Even now that I have gotten to know more of my colleagues, the vast majority of emails I get from them are when things go wrong–when a peer needs my help, when a superior is telling me I’ve made an error, when a member of my staff needs me to fix a malfunction in our systems. As a (still relatively) new employee, this stream of negative interaction creates a sense of inadequacy, a conviction that the job I am doing is not enough. But there is little clarity about what to do differently. The situation feels unstable, like a structure built on sand.

This lack of positive or even neutral interaction has created, for me, an urge to fill the relationships with more productivity. I have a sense that if only I keep trying to do things, more things, different things, some–or at least one–of them will finally be right! I will be enough.

Reflecting on this existential drive to produce, Dumitrescu writes:

I think all the activity, the productivity, the self-improvement, are attempts to prove that we deserve to exist. Maybe even to prove to ourselves that we do exist.

“Who told you to be a machine?” Jan. 3, 2023

I resist this urge. That way lies madness. And I am already enough.

Instead, I am making more of an effort to 1) communicate what I am doing to my direct supervisor, and 2) to initiate more positive interactions with my peers and my staff.
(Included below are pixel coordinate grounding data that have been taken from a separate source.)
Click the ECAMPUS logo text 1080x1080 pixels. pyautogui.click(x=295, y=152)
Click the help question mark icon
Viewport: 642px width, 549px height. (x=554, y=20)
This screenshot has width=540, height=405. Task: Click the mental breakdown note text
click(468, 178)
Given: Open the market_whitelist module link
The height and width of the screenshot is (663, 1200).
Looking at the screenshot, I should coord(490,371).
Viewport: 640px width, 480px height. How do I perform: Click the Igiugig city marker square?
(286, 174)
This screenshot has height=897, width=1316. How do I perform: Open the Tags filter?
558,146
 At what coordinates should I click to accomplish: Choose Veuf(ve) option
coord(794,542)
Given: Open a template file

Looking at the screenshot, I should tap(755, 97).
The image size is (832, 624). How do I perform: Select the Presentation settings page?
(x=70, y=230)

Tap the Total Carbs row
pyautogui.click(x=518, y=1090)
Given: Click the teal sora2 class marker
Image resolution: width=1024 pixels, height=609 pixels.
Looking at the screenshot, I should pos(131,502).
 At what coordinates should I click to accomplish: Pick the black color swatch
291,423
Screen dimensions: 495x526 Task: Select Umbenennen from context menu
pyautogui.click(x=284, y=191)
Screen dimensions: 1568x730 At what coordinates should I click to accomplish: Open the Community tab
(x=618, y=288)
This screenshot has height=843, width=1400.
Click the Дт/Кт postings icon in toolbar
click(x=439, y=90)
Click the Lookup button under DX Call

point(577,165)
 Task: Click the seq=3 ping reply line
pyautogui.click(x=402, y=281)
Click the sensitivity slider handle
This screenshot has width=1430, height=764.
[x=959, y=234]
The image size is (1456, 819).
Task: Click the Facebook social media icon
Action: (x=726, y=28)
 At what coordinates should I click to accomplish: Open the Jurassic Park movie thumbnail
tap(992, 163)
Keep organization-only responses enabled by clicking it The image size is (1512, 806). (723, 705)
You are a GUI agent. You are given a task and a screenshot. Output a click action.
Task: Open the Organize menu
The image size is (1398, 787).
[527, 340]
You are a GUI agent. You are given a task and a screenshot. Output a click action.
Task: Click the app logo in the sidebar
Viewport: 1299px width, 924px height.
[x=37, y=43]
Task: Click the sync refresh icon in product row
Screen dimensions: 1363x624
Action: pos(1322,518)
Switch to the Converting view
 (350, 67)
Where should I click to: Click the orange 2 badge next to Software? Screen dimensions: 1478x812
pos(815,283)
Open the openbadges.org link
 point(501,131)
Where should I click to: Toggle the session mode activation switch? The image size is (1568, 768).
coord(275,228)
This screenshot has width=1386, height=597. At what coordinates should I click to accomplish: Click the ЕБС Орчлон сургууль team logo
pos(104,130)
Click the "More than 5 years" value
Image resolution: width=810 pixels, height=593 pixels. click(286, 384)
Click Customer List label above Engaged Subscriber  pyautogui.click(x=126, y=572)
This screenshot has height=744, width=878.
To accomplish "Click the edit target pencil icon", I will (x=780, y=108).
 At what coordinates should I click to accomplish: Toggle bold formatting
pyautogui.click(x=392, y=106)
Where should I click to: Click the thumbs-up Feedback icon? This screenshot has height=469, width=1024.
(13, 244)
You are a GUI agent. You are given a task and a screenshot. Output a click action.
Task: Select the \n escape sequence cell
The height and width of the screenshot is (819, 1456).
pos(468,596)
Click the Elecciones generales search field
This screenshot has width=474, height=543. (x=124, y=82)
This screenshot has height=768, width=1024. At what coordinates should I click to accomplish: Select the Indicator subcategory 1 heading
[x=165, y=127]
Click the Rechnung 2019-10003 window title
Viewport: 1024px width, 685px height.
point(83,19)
At both of these efforts I am succeeding inconsistently. I have hope that this, like any habit, is a practice that will grow over time until it becomes a regular routine.

My colleagues and I are engaged in the process of reinventing our formerly on campus, in person college to be a hybrid operation with a diffused workforce and a diffused student body. This reinvention would be challenging in the best of circumstances, and these are not that.

I have criticized my current employer here, but I want to be clear that I don’t fault them. The kinds of issues I raise here are common across enterprises. The increase in remote work since the beginning of the pandemic and continuing with the current geopolitical situation have changed a lot about the way we (individuals) work and the way organizations operate. My colleagues and I have not, I think, done a good job of finding new ways to build and maintain collegial community among a diffused workforce.

We’re certainly not alone in this, of course. Early in the pandemic no-one had spare brain cells or sufficient energy to think think creatively about collegiality. And I don’t have any good suggestions about how to fix it now, but it’s something we should acknowledge, at least. As remote work continues to be part of our lives, we need to do something differently than we have been.

Remote work has a lot of value. For many workers, the ongoing pandemic has resulted in a greater degree of choice about whether and when to work in person or remotely and greater tools to make remote work successful, and these are by and large good things! I suspect, though, that other people may have experienced a similar dynamic in remote work, and I think this aspect of the modality needs more attention.

What has your experience with remote work been?